§ **Records**:
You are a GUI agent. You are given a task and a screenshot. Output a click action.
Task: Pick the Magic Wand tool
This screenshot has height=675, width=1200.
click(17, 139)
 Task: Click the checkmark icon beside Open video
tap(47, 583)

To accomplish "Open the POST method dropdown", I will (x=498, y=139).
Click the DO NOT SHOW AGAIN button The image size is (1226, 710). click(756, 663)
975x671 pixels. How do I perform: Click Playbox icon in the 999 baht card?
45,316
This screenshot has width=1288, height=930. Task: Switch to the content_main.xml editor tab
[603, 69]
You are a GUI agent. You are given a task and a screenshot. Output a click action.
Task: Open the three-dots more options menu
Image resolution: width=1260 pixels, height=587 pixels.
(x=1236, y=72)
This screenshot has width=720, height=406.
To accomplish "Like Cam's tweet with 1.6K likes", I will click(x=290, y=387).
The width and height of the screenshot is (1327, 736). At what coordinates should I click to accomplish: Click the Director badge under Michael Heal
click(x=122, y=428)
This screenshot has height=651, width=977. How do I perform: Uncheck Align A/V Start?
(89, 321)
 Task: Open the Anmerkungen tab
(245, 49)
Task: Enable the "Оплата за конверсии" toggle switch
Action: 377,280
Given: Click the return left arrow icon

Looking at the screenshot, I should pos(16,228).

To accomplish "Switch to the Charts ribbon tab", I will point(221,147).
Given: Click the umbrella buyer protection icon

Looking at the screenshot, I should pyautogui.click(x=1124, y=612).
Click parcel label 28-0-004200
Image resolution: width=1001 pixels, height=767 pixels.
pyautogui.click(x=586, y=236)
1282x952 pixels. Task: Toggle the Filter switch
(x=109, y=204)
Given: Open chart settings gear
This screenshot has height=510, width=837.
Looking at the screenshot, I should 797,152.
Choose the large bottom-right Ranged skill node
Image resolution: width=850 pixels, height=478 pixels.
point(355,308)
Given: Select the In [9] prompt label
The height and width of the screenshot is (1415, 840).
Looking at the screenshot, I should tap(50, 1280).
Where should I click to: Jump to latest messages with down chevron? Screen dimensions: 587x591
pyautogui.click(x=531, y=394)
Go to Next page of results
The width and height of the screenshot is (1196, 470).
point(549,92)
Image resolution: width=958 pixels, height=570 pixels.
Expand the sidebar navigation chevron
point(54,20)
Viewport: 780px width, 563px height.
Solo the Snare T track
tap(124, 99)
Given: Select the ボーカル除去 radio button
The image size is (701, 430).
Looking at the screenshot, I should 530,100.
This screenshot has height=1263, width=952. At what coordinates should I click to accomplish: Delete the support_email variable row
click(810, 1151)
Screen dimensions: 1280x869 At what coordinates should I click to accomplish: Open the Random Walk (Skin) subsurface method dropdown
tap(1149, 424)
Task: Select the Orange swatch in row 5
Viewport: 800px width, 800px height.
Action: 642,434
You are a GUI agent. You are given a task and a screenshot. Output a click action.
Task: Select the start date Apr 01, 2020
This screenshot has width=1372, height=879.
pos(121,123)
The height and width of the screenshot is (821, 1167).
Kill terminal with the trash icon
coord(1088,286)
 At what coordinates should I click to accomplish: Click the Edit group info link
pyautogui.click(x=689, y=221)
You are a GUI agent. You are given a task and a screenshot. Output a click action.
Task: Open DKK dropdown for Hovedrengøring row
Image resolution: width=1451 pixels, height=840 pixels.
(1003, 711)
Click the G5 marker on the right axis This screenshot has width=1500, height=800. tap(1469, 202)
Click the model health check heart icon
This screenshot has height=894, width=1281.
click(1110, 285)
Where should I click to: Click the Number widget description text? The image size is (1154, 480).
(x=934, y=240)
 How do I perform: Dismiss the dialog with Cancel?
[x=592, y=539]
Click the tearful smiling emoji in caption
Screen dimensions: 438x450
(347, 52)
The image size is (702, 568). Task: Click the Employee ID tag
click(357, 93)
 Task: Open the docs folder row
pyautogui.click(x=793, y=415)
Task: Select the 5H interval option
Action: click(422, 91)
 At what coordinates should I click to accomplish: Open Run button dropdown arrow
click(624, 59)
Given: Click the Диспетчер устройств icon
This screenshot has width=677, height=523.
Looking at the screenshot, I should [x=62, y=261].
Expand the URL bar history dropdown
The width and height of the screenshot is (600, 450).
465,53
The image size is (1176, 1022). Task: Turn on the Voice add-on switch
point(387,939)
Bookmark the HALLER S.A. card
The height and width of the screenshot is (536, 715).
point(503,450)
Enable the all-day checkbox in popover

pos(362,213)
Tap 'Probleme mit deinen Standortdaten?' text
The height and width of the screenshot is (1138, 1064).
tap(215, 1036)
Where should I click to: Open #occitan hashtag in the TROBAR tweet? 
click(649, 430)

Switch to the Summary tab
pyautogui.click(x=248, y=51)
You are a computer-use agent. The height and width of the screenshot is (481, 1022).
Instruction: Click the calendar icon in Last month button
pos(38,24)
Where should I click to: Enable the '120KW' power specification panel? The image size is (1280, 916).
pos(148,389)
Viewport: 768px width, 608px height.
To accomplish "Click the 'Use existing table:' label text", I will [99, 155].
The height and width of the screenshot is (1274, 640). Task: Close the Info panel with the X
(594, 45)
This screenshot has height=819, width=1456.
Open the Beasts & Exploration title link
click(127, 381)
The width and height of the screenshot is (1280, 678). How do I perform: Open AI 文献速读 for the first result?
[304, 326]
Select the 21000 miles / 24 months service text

§ **What is being asked**: Report every line of the preceding listing where the string "will" occurs.

§ **Written response**:
To accomplish "Open the POST method dropdown", I will (x=498, y=139).
To accomplish "Like Cam's tweet with 1.6K likes", I will click(x=290, y=387).
To accomplish "Switch to the Charts ribbon tab", I will point(221,147).
To accomplish "Click the 'Use existing table:' label text", I will [99, 155].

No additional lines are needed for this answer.